Kas ağrısı kanser belirtisi olabilir mi?

Kanserler bazı durumlarda yorgunluk ve kas ağrısı ortaya çıkabilir. Kas ağrısıyla belirti veren malign (kötü huylu) hastalıklar arasında çoğunlukla meme kanseri, akciğer kanseri ve bağırsak kanserleri bulunur. Bu kanserler ilk önce kemik dokuya nüfuz eder ve yayılımlarını kemik dokuyla yapar. Kemik dokunun çevresinde kaslar olduğu için bu kişiler çoğunlukla bel ve sırt ağrısından şikayet eder.
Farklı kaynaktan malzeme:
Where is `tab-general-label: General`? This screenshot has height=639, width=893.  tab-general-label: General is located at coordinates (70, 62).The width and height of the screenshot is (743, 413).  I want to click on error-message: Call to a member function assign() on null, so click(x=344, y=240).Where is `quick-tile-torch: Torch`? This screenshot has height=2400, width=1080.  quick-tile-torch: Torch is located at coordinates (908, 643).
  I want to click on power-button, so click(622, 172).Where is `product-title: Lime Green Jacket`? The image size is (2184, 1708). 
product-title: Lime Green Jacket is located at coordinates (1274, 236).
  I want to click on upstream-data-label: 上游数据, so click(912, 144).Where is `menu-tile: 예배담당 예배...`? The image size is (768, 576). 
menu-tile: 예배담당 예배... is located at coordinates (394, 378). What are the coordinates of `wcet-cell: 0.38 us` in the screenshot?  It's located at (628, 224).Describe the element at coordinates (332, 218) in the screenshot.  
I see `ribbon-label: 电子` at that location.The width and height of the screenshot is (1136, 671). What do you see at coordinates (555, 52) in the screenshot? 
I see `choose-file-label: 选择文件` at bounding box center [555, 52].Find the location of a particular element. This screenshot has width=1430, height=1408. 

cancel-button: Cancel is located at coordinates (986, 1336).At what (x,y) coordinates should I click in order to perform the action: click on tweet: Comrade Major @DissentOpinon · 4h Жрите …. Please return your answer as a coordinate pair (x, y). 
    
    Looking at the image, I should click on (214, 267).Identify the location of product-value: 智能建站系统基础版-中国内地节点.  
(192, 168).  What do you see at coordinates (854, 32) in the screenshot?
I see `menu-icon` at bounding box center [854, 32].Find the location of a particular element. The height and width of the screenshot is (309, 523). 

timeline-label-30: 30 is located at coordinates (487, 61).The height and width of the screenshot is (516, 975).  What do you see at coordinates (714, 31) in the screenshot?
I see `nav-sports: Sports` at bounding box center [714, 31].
Kas ağrısının bir diğer nedeni: Karaciğer yağlanması

Kas yorgunluklarının nedeni organ tutulumları olabilir. Karaciğerin aşırı yağlanması, dokuları besleyen maddelerin düzenli ve ritmik salınamaması gibi durumlar kas yorgunluğuna neden olabilir. Akciğer hastalıkları da oksijen döngüsündeki bozulma nedeniyle kas yorgunluğuna neden olabilir. Çocuk yaşlarda görülen astım hastalığında, kasa giden oksijen miktarının azalması ya da karbondioksitin uzaklaştırılamamasından dolayı kas yorgunluklarına çok sık rastlanır. Yine KOAH olarak bilinen akciğer bronşlarının tıkayıcı hastalığında kasların yeterli oksijeni alamamasından dolayı aşırı yorgunluk, halsizlik ve kas ağrısı görülür. Kaslardaki yorgunluğun bir başka nedeni de anemi (kansızlık) olabilir. Kandaki hemoglobin miktarının normalin altında olması olarak tanımlanan anemi durumunda kaslar yeterince beslenemez. Bu durumda kaslarda yorgunluk, aktivite sırasında fonksiyon kaybı ve kramplar görülebilir.